The armed groups present at the meetings also agreed to dissolve themselves and for their members to be absorbed into the new national army and security forces. Notably absent was the Kurdish-led Syrian Democratic Forces, which holds sway in northeastern Syria.

There has been international pressure for al-Sharaa to follow through on promises of an inclusive political transition. UN special envoy for Syria Geir Pedersen said this week that formation of a "new inclusive government" by March 1 could help determine whether Western sanctions are lifted as the country rebuilds.

Al-Daghim said the decisions taken in the meeting of former opposition factions in January dealt with "security issues that concern the life of every citizen" and "these sensitive issues could not be postponed" to wait for an inclusive process.

In recent weeks, the preparatory committee has been holding meetings in different parts of Syria to get input ahead of the main conference. Al-Daghim said that in those meetings, the committee had heard a broad consensus on the need for "transitional justice and unity of the country."
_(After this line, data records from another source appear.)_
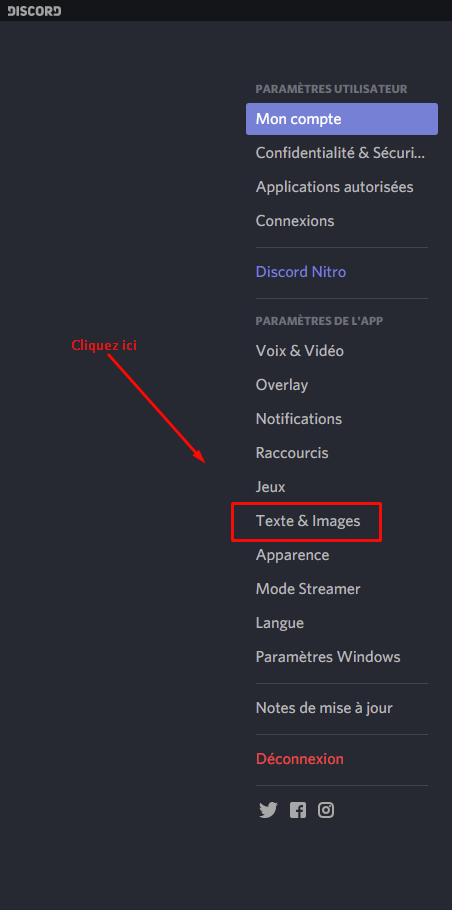Open Confidentialité & Sécurité settings

[342, 153]
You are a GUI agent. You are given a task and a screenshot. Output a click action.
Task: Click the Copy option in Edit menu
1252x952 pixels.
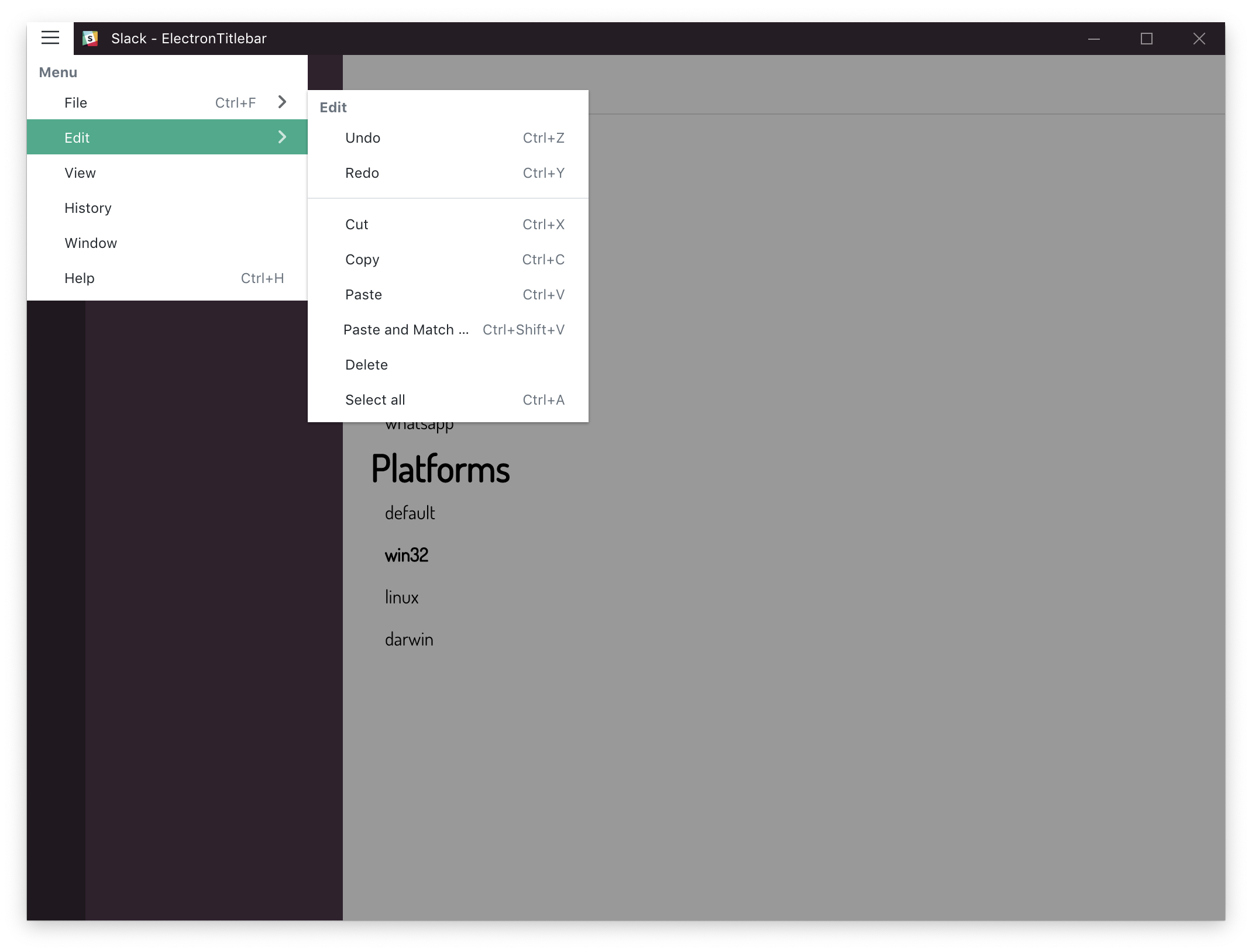361,258
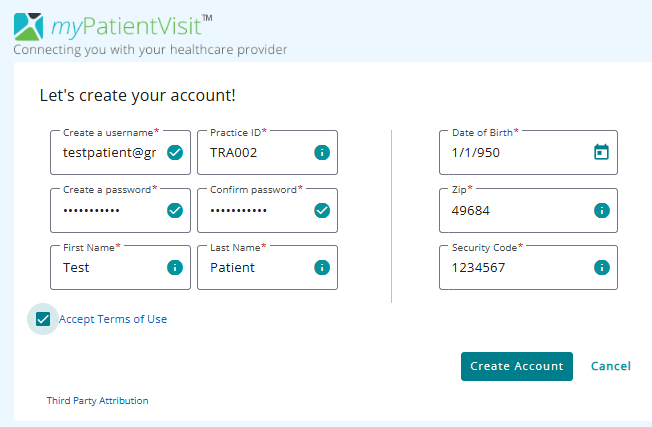Click into the Zip code field
652x427 pixels.
pos(528,210)
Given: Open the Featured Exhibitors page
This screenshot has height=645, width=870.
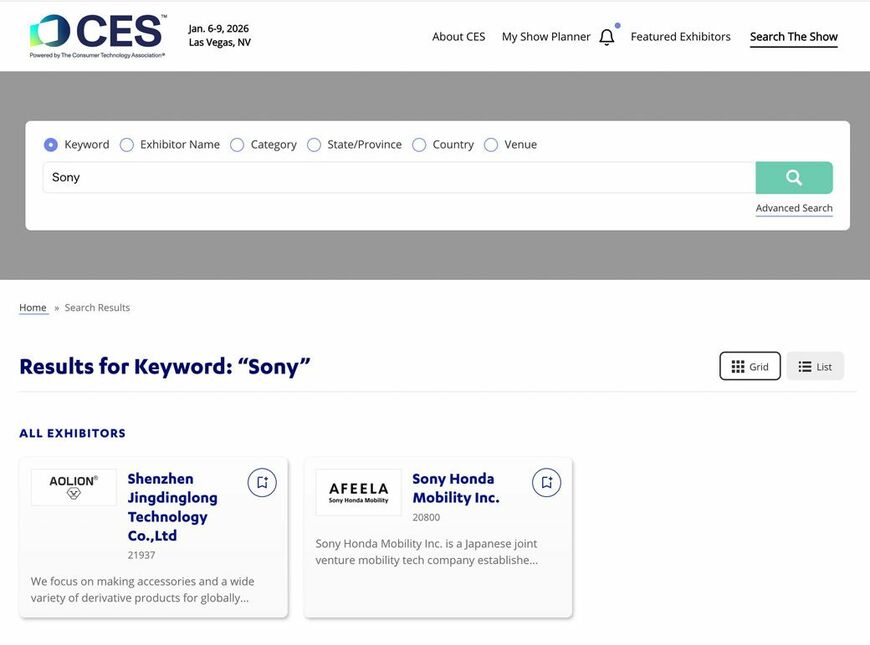Looking at the screenshot, I should [681, 36].
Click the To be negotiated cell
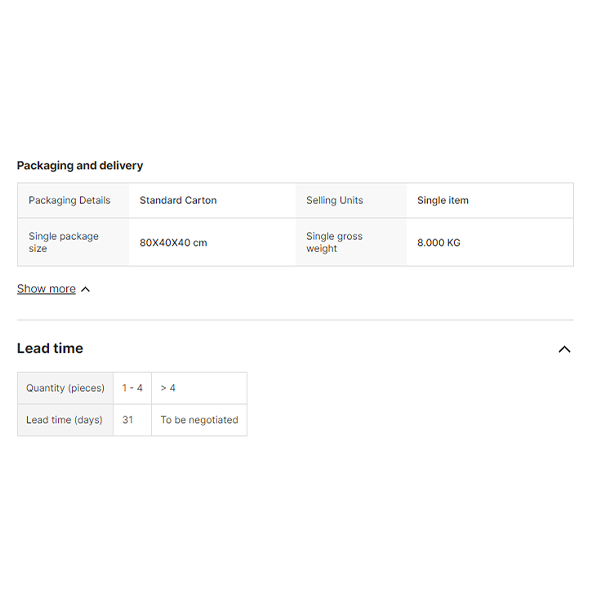 pyautogui.click(x=199, y=420)
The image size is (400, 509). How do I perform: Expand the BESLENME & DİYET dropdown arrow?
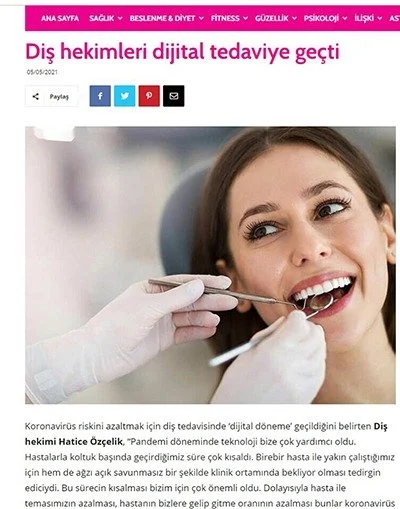201,19
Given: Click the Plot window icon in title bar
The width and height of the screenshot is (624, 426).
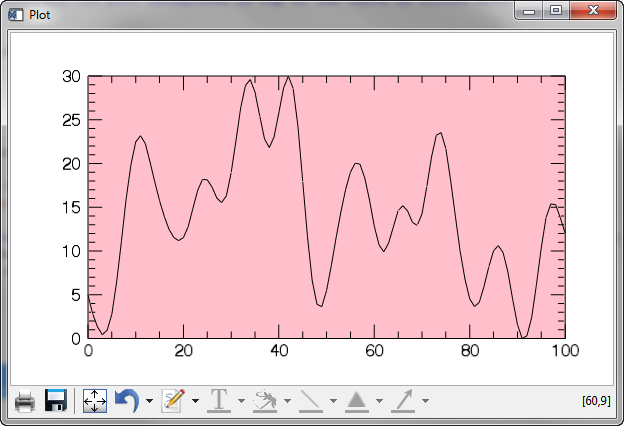Looking at the screenshot, I should coord(15,14).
"There was a great rejection of the issue of quotas, cantons, federalization or anything like this," he said.

But he said there was "disagreement on the order of priorities." In the coastal cities of Latakia and Tartous, for instance, many were concerned about the low salaries paid to government workers, while in Idlib and suburbs of Damascus that saw vast destruction during nearly 14 years of civil war, reconstruction was the priority.

The number of participants to be invited to the national conference has not yet been determined and may range from 400 to 1,000, al-Daghim said, and could include religious leaders, academics, artists, politicians and members of civil society, including some of the millions of Syrians displaced outside the country.

The committee has said that the dialogue would include members of all of Syria's communities, but that people affiliated with Assad's government and armed groups that refuse to dissolve and join the national army -- chief among them the SDF -- would not be invited.

Al-Daghim said Syria's Kurds would be part of the conference even if the SDF is not.

"The Kurds are a component of the people and founders of the Syrian state," he said. "They are Syrians wherever they are."